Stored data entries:
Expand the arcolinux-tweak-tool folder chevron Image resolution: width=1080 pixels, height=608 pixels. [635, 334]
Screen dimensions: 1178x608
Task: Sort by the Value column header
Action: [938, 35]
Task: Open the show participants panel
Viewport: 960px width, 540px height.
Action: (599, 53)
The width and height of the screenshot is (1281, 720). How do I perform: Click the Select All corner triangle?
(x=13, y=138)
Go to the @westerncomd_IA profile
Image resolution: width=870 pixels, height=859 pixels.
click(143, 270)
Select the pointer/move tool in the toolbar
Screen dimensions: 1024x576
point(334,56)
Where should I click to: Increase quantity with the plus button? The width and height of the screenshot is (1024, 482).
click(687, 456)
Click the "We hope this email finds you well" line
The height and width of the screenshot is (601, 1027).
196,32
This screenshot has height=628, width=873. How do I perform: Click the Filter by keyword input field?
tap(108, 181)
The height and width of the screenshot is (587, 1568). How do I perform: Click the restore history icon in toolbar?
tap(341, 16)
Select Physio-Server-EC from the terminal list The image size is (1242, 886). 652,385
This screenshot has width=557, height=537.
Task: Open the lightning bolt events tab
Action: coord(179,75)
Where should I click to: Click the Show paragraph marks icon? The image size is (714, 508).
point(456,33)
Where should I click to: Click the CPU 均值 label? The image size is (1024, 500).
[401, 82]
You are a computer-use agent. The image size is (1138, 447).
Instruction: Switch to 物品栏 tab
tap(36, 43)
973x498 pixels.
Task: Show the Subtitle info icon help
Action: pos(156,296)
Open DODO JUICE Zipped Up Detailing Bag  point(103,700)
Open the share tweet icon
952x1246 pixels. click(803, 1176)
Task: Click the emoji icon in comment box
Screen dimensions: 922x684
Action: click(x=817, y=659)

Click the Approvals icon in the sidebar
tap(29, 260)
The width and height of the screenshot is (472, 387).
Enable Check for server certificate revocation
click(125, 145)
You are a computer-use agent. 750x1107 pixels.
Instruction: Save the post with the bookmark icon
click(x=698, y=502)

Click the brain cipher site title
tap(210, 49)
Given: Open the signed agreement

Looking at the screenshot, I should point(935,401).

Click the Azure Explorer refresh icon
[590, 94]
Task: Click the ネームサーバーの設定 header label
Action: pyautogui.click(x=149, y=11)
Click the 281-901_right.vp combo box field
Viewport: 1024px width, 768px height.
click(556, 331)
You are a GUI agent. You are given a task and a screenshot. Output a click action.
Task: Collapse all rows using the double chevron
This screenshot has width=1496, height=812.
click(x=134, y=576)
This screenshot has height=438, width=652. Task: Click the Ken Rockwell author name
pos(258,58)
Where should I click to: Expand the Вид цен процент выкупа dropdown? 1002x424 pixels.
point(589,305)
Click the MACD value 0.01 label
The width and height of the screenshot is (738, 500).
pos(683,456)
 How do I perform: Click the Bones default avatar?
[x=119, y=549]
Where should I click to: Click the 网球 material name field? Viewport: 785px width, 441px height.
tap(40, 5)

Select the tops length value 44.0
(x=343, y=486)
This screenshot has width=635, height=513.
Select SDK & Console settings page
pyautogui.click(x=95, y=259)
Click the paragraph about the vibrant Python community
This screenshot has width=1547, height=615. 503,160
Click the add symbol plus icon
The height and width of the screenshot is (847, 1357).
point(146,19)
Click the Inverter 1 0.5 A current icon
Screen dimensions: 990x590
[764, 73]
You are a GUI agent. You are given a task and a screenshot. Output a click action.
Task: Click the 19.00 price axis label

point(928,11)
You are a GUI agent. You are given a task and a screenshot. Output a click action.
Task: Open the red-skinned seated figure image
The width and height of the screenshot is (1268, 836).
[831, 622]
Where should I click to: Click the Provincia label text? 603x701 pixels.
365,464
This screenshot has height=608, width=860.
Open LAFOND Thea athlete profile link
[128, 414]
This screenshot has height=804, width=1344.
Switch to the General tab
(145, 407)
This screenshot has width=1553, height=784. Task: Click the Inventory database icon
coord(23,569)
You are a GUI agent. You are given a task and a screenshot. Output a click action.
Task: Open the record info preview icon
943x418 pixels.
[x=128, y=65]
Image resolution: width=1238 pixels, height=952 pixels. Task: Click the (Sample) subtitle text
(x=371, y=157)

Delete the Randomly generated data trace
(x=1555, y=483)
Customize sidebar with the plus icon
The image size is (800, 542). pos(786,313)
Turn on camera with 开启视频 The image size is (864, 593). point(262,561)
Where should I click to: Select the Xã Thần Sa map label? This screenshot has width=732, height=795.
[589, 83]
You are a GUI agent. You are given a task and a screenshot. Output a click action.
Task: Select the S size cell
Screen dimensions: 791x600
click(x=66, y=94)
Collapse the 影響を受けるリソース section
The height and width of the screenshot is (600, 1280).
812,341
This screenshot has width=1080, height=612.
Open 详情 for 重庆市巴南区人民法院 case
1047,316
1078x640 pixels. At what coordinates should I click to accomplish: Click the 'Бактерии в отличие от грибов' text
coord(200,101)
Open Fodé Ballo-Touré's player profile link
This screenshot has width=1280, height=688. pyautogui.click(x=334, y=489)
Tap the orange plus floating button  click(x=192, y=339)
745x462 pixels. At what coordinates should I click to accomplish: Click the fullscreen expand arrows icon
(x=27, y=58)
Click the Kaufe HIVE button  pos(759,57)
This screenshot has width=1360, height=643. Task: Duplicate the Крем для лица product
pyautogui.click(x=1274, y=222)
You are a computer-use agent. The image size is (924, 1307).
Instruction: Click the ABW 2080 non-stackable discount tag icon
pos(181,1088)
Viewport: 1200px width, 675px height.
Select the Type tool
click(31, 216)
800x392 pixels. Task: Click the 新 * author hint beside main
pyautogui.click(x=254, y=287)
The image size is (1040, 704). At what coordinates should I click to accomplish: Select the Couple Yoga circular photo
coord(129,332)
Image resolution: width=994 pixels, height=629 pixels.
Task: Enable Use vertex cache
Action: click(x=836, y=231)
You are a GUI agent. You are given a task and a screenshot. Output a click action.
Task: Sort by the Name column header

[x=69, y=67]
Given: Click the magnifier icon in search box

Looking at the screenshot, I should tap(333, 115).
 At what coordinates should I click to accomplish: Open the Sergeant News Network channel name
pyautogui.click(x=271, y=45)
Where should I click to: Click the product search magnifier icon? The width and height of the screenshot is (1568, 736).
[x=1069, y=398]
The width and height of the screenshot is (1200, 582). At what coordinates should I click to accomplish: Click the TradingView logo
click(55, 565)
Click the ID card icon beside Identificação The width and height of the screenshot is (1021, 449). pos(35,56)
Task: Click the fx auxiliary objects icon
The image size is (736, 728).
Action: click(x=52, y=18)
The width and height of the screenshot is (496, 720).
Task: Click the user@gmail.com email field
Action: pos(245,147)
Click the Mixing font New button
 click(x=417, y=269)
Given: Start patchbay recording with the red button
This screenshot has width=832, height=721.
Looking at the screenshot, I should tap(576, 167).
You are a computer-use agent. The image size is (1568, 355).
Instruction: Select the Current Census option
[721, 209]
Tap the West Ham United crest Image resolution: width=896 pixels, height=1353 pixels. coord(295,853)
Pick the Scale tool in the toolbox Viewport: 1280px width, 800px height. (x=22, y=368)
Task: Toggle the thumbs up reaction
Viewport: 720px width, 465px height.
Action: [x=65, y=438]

_Problem details:_
All lines above from the one containing "Where should I click to: Click the Show" to the one containing "Click the MACD value 0.01 label" must be repeated exactly, both lines included, and no others.

_The answer:_
Where should I click to: Click the Show paragraph marks icon? The image size is (714, 508).
point(456,33)
Where should I click to: Click the CPU 均值 label? The image size is (1024, 500).
[401, 82]
You are a computer-use agent. The image size is (1138, 447).
Instruction: Switch to 物品栏 tab
tap(36, 43)
973x498 pixels.
Task: Show the Subtitle info icon help
Action: pos(156,296)
Open DODO JUICE Zipped Up Detailing Bag  point(103,700)
Open the share tweet icon
952x1246 pixels. click(803, 1176)
Task: Click the emoji icon in comment box
Screen dimensions: 922x684
Action: click(x=817, y=659)

Click the Approvals icon in the sidebar
tap(29, 260)
The width and height of the screenshot is (472, 387).
Enable Check for server certificate revocation
click(125, 145)
You are a computer-use agent. 750x1107 pixels.
Instruction: Save the post with the bookmark icon
click(x=698, y=502)

Click the brain cipher site title
tap(210, 49)
Given: Open the signed agreement

Looking at the screenshot, I should point(935,401).

Click the Azure Explorer refresh icon
[590, 94]
Task: Click the ネームサーバーの設定 header label
Action: pyautogui.click(x=149, y=11)
Click the 281-901_right.vp combo box field
Viewport: 1024px width, 768px height.
click(556, 331)
You are a GUI agent. You are given a task and a screenshot. Output a click action.
Task: Collapse all rows using the double chevron
This screenshot has width=1496, height=812.
click(x=134, y=576)
This screenshot has height=438, width=652. Task: Click the Ken Rockwell author name
pos(258,58)
Where should I click to: Expand the Вид цен процент выкупа dropdown? 1002x424 pixels.
point(589,305)
Click the MACD value 0.01 label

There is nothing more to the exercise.